While Verizon, the largest US wireless carrier by subscribers, reported earnings which missed on both the top and bottom line, it was another data point that has caught the market's attention this morning making VZ the leading decliner in the DJIA: in the first quarter of 2017, Verizon posted its first ever quarterly net loss of wireless subscribers.

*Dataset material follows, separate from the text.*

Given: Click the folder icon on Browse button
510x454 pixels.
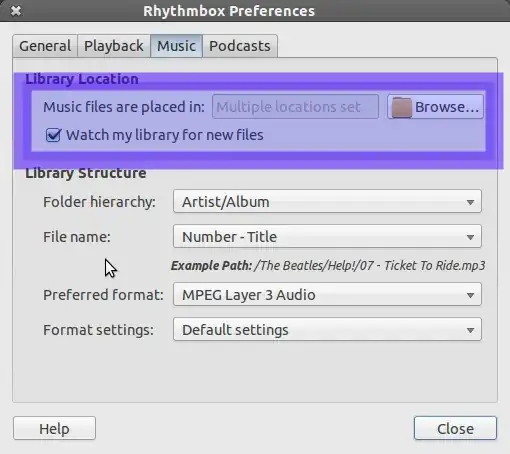Looking at the screenshot, I should pos(402,107).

The decline took place despite Verizon's relaunch of its "unlimited" wireless plan, and while the company said that the move “positively changed the trajectory of customer additions” in the quarter, it still reported a net decline of 307,000 retail postpaid connections during the first three months of the year, including 289,000 phone losses. It remains to be seen if the unlimited plan will help with organic declines - the company also said that before the launch of its “Verizon Unlimited” plans in mid-February, Verizon had a retail postpaid phone net loss of 398,000; after the launch, Verizon said it added 109,000 retail postpaid phone connections, as the WSJ reported.

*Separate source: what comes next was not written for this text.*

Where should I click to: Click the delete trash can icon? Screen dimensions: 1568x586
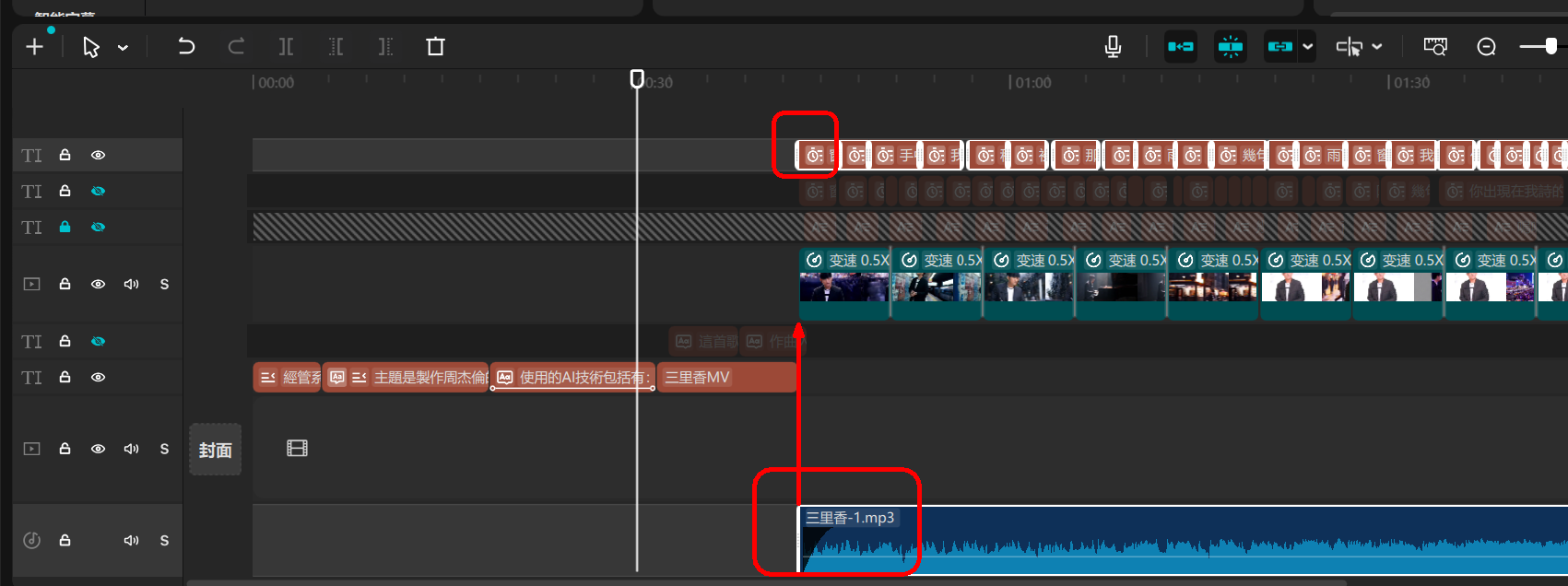pos(435,46)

The subscriber drop underscored the recent adverse trend: total Verizon revenue declined 7.3% to $29.8 billion, missing estimates $30.8 billion .

Looking at the components, total wireless revenue of $20.88 bn declined 5.1% yoy and compared to estimates of $21.4 bn, while EBITDA of $9.4 bn declined 7.5% yoy (45.1% margins) and compared with estimates of $9.87 bn (46.1% margins).

Wireless metrics included a loss of 307K postpaid subs (vs. +350K expected) and included -289K phone subs vs. -175K expected. Total churn of 1.39% and postpaid churn of 1.15% compared with estimates of 1.19% / 0.95% respectively. Positively, VZ noted an improvement in the phone loss trajectory post the announcement of unlimited data plans in February (+109K). Postpaid phone churn also remained below 0.90% in the quarter.

The wireline segment that includes its FiOS service logged a revenue decline of 0.6%, to $7.9 billion.

Verizon expects improvement in wireless service revenue this year, with total revenue “fairly consistent” with 2016. But that stands to leave Verizon in a familiar position: slowing growth on the top and bottom lines, and a sliding stock price.

 

Over all, for the March quarter, Verizon reported a profit of $3.45 billion, or 84 cents a share, compared with $4.31 billion, or $1.06 a share, in the year-ago period. Excluding certain items, Verizon earned 95 cents a share.

ADditionally, as Goldman notes, Verizone utilized a portion of its $11.0 bn US debt raise to contribute $3.4 bn to the pension plan which negatively impacted reported cash flow from operations. That said adjusting for the pension contribution of $3.4 bn still left Cash from operations of $5.1 bn below expectations of $5.9 bn. Adjusted FCF was $2.03 bn while FCF after dividends was -$329 mn. Verizon's CFO in 1Q16 included $1.98 bn of securitization proceeds which also needs to be considered when examining yoy trends. On the balance sheet, VZ finished the quarter with $116.5 bn of debt, $4.3 bn of cash, 2.7x gross leverage and 2.6x net leverage. The debt balance included $1.28 bn of ABS borrowings raised in the quarter.

Goldman's summary take:

Overall we expect the weak operating performance to keep investors focused on the company's strategic options particularly following CEO Lowell McAdam's commentary around potential M&A on Tuesday. Apart from potential M&A, additional focus for the call will include: (1) future cash flow dynamics; (2) more color on wireless competition post the unlimited data launch, and (3) an update on FiOS performance given weaker than expected net add performance in the quarter.